His screen career began with Erich von Stroheim's Le Signal rouge (1948), and early European credits included roles alongside Errol Flynn and Vincent Price in Adventures of Captain Fabian (1951).[external 5] His breakthrough came when Alfred Hitchcock cast him as Rien, the cold-eyed assassin in The Man Who Knew Too Much (1956), whose climactic Albert Hall sequence — Nalder's scarred face peering from behind a curtain as he awaits his moment — became one of that film's most arresting images.[external 6] He subsequently relocated permanently to the United States, where his scarred appearance — the result of a burn accident whose circumstances he deliberately kept obscure, offering different explanations at different times[external 7] — made him a sought-after character player in villain and monster roles.

Television work through the 1960s included two episodes of Boris Karloff's Thriller (1961), playing the title character in "The Return of Andrew Bentley" and Gafke in "The Terror in Teakwood," and the role of Shras, the first Andorian ever depicted on screen, in the Star Trek episode "Journey to Babel" (1967).[external 8] On the big screen, Dario Argento wrote the role of the Yellow Jacket Assassin in The Bird with the Crystal Plumage (1970) specifically for him after seeing Nalder on a Roman film set,[external 9] and he played the witch-hunter Albino in the notorious Mark of the Devil (1970), a film whose producers marketed with vomit bags for the audience.[external 10] He took considerable personal pride in his role in Federico Fellini's Casanova (1976).[external 11]

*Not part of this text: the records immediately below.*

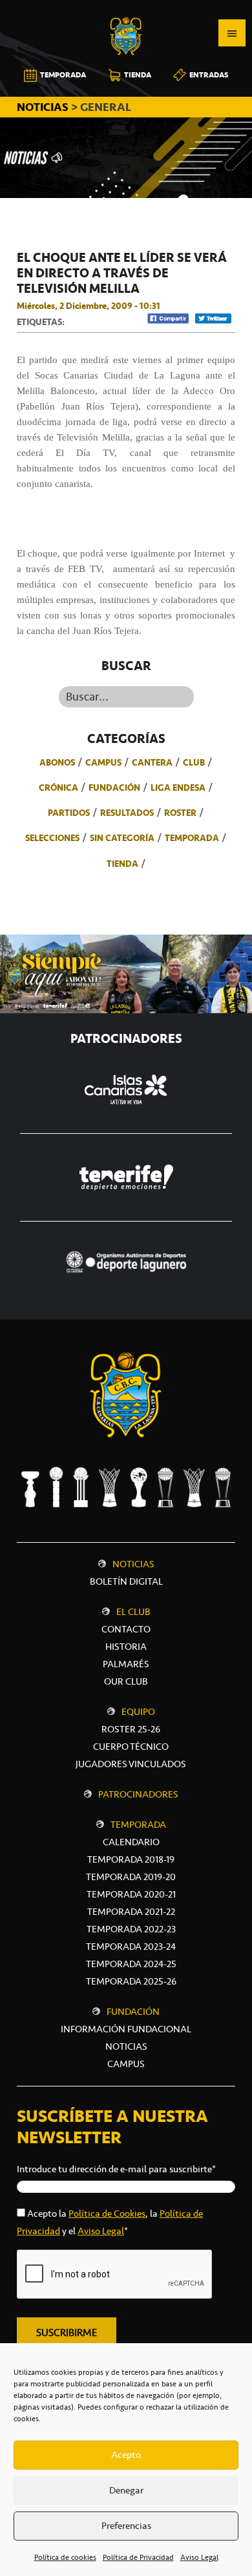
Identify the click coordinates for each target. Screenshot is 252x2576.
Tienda (122, 864)
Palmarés (126, 1664)
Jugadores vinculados (131, 1764)
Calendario (131, 1842)
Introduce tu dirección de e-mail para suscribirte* (116, 2169)
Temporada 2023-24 (131, 1946)
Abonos (57, 762)
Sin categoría (122, 838)
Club (194, 762)
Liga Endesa (178, 787)
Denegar (126, 2490)
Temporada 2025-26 (131, 1981)
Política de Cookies (106, 2213)
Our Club (126, 1681)
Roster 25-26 (130, 1729)
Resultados (127, 813)
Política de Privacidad (138, 2557)
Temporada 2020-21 (131, 1894)
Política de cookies (65, 2557)
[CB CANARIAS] (126, 9)
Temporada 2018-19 (130, 1859)
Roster (180, 813)
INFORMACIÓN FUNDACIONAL (126, 2029)
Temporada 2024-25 (131, 1964)
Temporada (192, 838)
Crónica (58, 787)
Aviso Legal (199, 2557)
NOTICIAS (44, 107)
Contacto (126, 1629)
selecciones (52, 838)
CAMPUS (126, 2064)
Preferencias (126, 2525)
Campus (103, 762)
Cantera (152, 762)
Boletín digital (126, 1581)
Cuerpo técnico (131, 1746)
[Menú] (232, 32)
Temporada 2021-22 (131, 1911)
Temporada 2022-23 (131, 1929)
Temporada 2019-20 (131, 1877)
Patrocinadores (138, 1794)
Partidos (69, 813)
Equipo (138, 1711)
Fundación (114, 787)
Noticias (133, 1564)
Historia (126, 1646)
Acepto (126, 2454)
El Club (133, 1612)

His most culturally enduring role came when producer Richard Kobritz cast him as Kurt Barlow in Tobe Hooper's television adaptation of Salem's Lot (CBS, 1979), Stephen King's vampire novel. In a creative departure from the source material, the filmmakers reimagined Barlow not as a suave, speaking aristocrat but as a silent, feral creature visually indebted to Nosferatu, and Nalder's own bone structure and scarring provided much of the required horror with minimal prosthetic enhancement.[external 12] Despite appearing on screen for less than two minutes of the three-hour production, the performance made Barlow one of genre television's most recognizable monster images; Entertainment Weekly later ranked it eighth on their list of the twenty greatest screen vampires.[external 13] When asked about the physically demanding shoot, Nalder was characteristically direct:

The makeup and contact lenses were painful but I got used to them. I liked the money best of all.

—Reggie Nalder, on filming Salem's Lot, from a 1989 interview with David Del Valle.[commentary 1]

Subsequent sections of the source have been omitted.